• **What this task involves**
Reproduce all of the data exactly. Images are not to appear in the reply.
------------------------------
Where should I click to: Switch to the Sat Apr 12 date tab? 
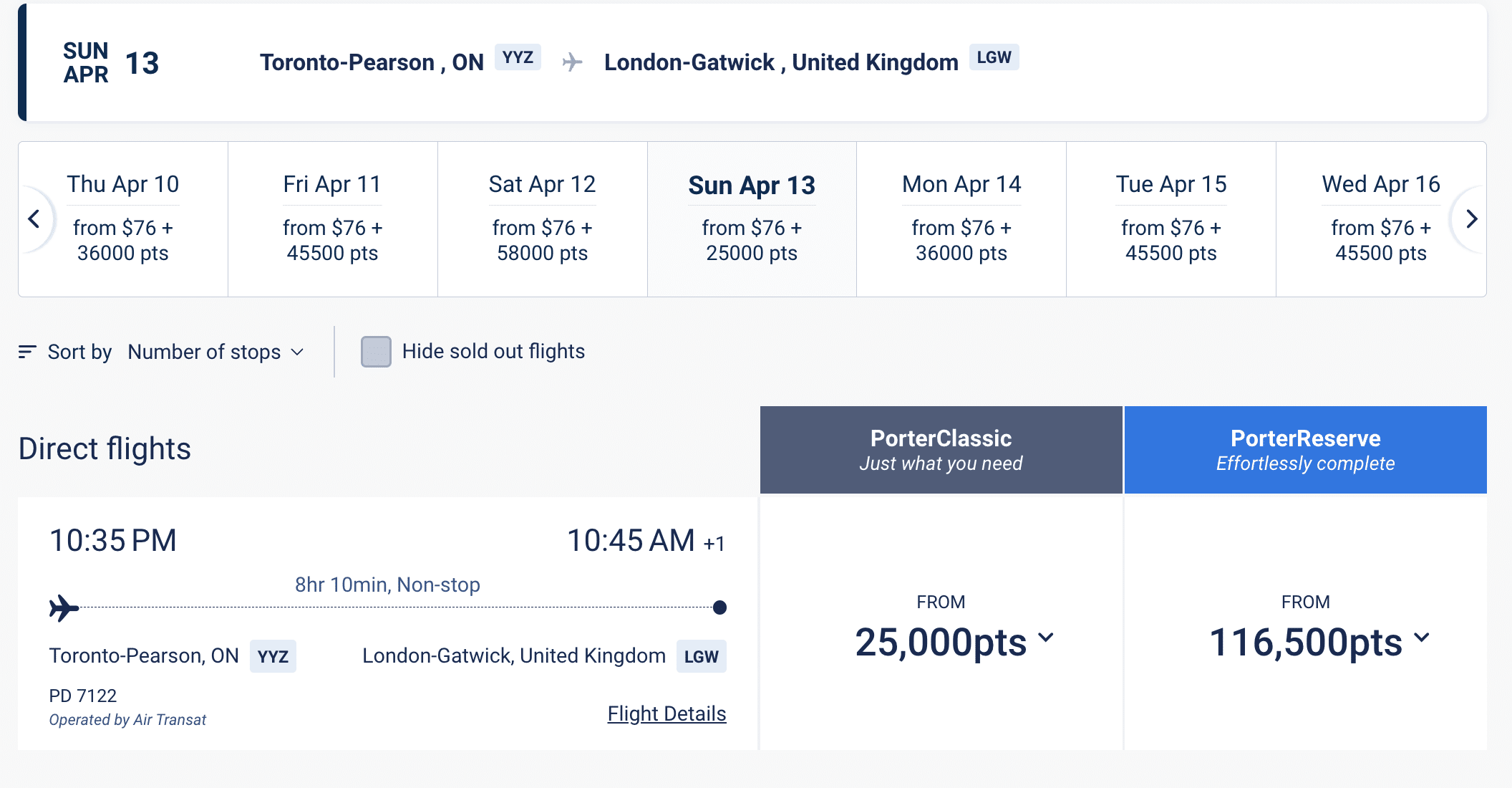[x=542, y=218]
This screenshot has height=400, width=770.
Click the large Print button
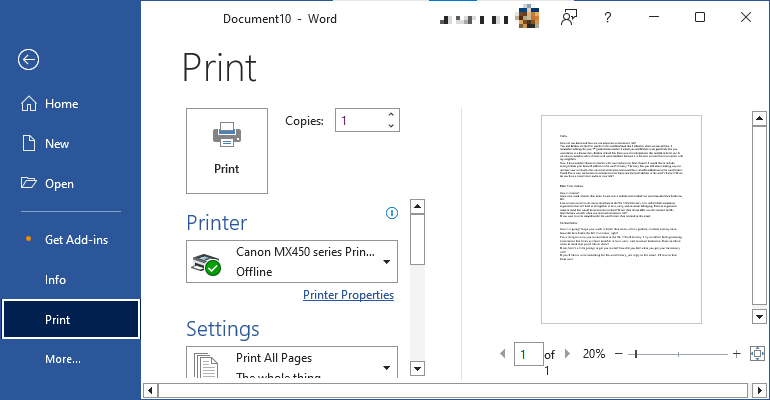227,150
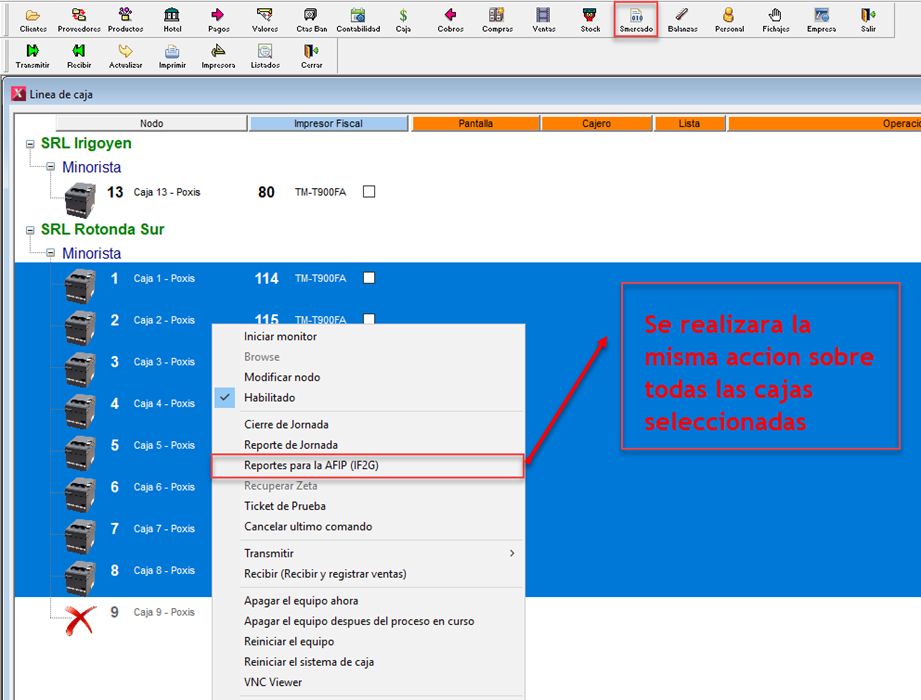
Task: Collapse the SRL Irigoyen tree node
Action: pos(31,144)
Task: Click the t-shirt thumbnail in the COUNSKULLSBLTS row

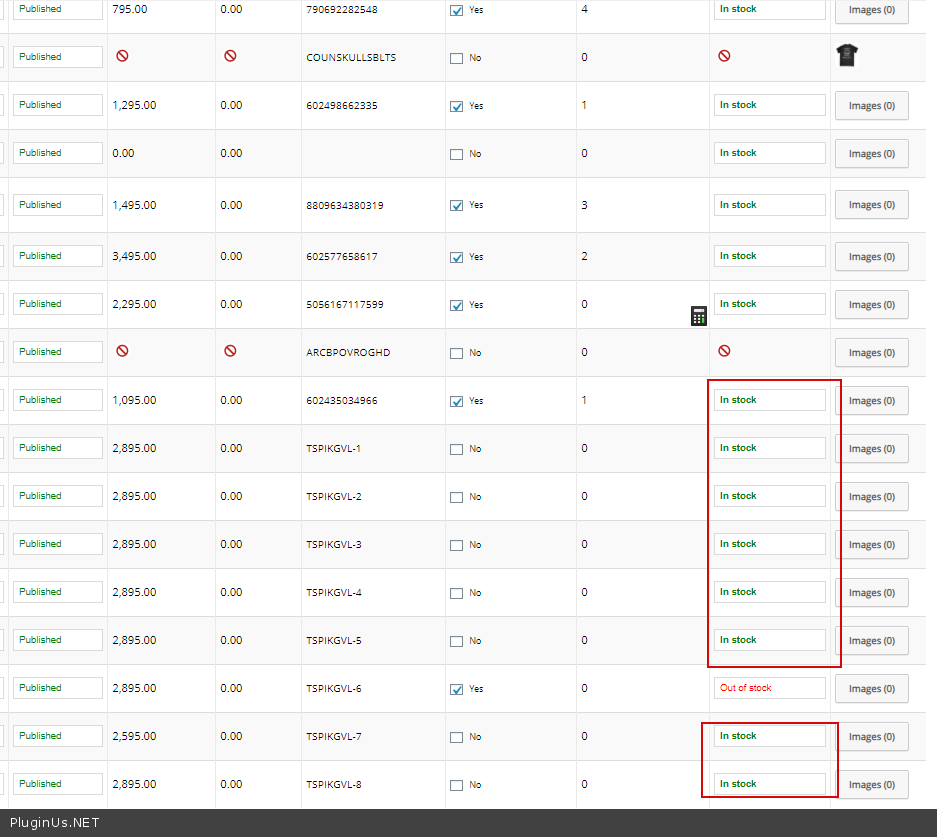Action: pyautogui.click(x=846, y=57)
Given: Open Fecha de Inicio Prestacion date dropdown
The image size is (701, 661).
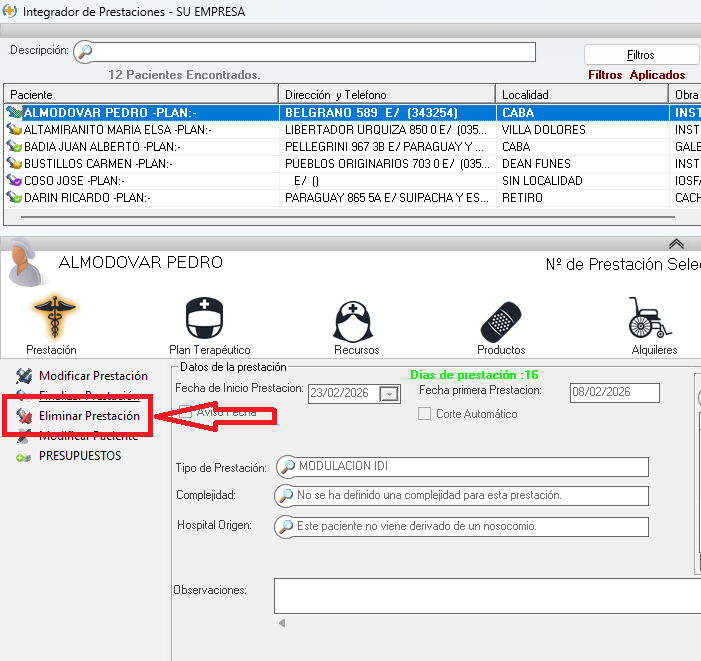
------------------------------
• **Completed exercise**
Where should I click to: Switch to the Sat Apr 12 date tab? 
[x=542, y=218]
This screenshot has height=400, width=770.
Click the large Print button
227,150
Task: Collapse the SRL Irigoyen tree node
Action: pos(31,144)
Task: Click the t-shirt thumbnail in the COUNSKULLSBLTS row

Action: pyautogui.click(x=846, y=57)
Given: Open Fecha de Inicio Prestacion date dropdown
The image size is (701, 661).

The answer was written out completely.